(TASK OBJECTIVE):
Return the number of lines below that contain "This"; nothing else belongs in the reply.
START MATERIAL PROVIDED
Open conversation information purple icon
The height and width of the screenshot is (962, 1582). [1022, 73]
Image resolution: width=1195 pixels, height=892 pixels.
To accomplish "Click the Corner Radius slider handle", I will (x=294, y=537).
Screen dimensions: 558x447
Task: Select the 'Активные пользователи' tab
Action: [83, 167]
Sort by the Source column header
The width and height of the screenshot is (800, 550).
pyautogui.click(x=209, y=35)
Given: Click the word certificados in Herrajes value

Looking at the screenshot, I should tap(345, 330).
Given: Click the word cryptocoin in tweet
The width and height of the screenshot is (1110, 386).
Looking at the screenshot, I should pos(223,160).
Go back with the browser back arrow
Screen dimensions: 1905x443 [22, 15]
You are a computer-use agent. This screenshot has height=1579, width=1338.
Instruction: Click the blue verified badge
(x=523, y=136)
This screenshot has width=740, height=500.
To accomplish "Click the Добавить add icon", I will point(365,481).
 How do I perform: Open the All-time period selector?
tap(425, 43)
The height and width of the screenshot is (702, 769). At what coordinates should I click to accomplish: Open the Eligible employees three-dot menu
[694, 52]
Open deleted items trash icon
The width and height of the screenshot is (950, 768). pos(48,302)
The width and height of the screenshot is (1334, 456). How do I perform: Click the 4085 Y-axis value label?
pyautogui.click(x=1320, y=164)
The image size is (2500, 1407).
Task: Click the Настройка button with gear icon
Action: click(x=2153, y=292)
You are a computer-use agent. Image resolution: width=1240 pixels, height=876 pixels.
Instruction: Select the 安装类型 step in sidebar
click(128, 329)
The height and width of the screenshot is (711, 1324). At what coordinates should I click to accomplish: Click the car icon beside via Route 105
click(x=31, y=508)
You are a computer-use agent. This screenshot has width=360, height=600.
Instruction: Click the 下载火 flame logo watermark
END MATERIAL PROVIDED
(RESPONSE):
3